Limitations of the project involved an initial negate by one practitioner to accept the terminology of Charcot foot but rather felt it was simply a complication of diabetes and felt it could be treated as such. After further education and the development of the assessment tool, which was presented at the annual nurse practitioner symposium, the project and tool were more widely accepted. Furthermore, various other advanced practice nurses have since voiced an interest in gaining information on how to perform a more structured foot and ankle examination on their diabetic patient population. The interest has been from practitioners within local acute care settings as well as community clinics.

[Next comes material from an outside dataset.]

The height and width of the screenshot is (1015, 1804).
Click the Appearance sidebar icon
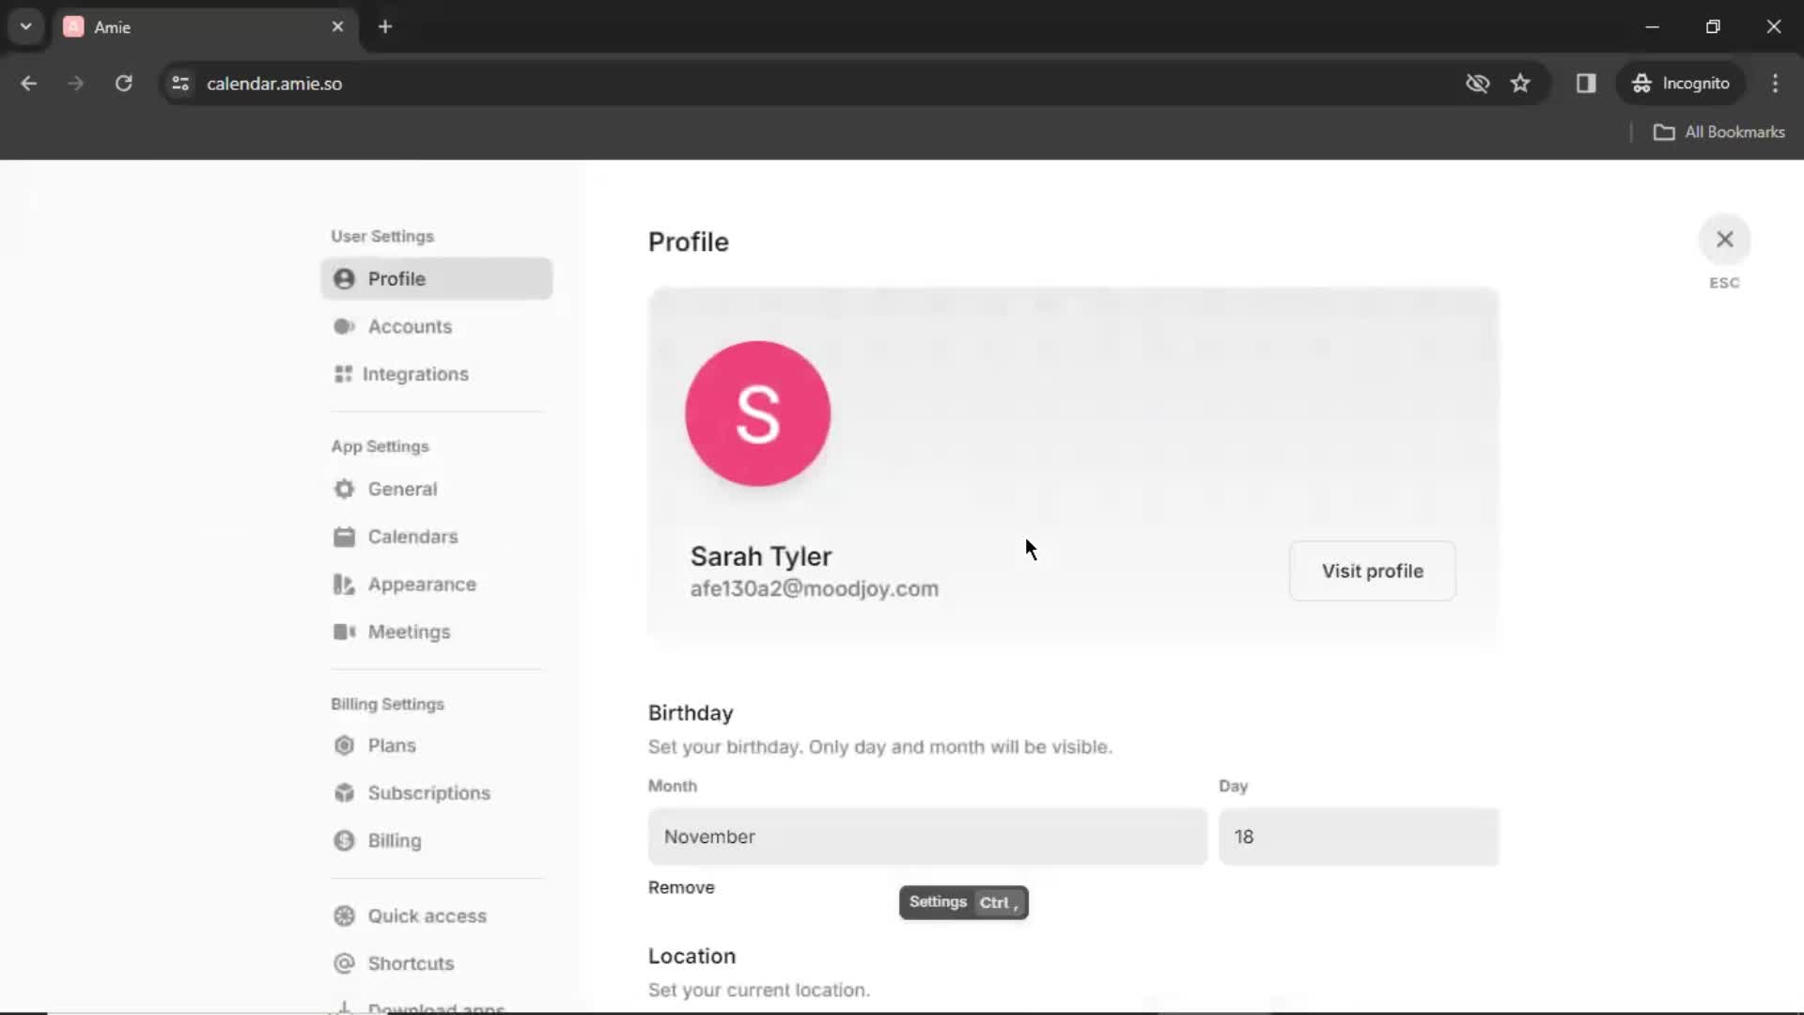point(343,584)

Recommendations for the project were made by members of the area nurse practitioners and consisted of the addition of BMI (body mass index) and specific interpretation of monofilament points to the assessment tool.
Project Summary
In summary, the DNP project has the potential to impact the diabetic patient population through a process of identifying a need and developing a project to address the issue through evidencebased practice. Charcot foot is a devastating and potential life threatening complication of diabetes and those suffering from peripheral neuropathy. As stated previously, many patients suffering from peripheral neuropathy or impaired sensory perception may experience injuries that are unaware until they begin to see visible signs of trauma such as edema, discoloration, or deformity [13]. For these reasons, patients often times delay seeking treatment or are treated by healthcare providers with little or no knowledge on the clinical manifestations of diabetic foot complications.

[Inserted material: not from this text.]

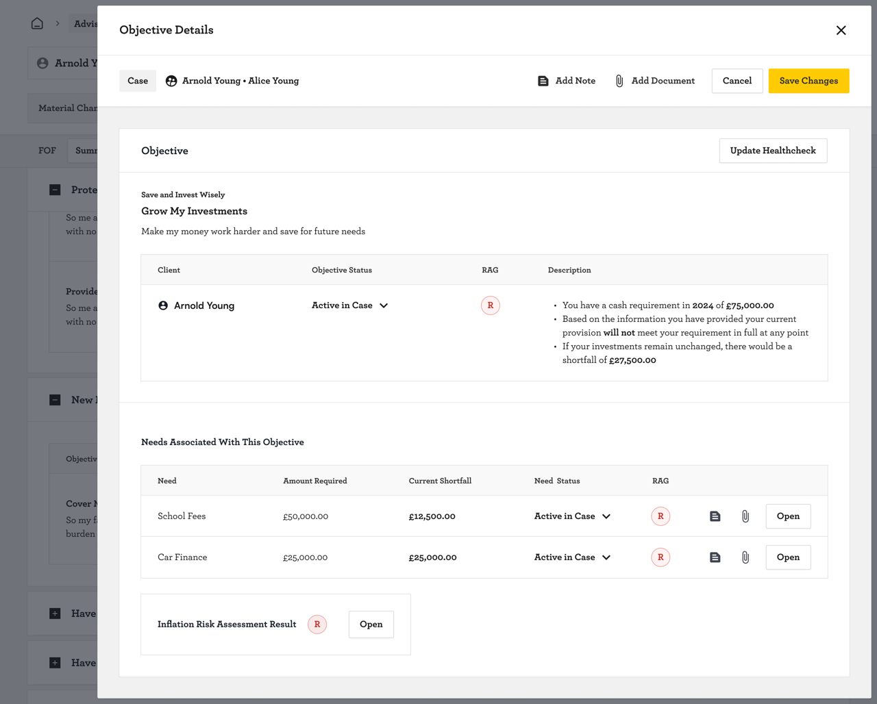Open Objective Status dropdown for Arnold Young
Screen dimensions: 877x704
(349, 305)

If left untreated, Charcot foot may progress to permanent disfigurement or amputations. Early detection and intervention is the key to preventing this serious condition. The development of an assessment and screening tool and following ADA recommendations will assist nurse practitioners and benefit the diabetic population. Currently, there are multiple assessment tools available to specialists in this area such as orthopedics and podiatry but are far more advanced than what is needed for early recognition and referral for advanced practice nurses. After receiving feedback regarding a need from local advanced practice nurses, an assessment and screening tool was developed, along with screening algorithm and assessment and treatment practice guidelines, as a means to assist them in the care of the diabetic patient population who are at risk due to peripheral sensory deficits. In doing so, the goal is for immediate intervention, treatment, and referral to podiatry specialty if warranted and prevent further damage or injury.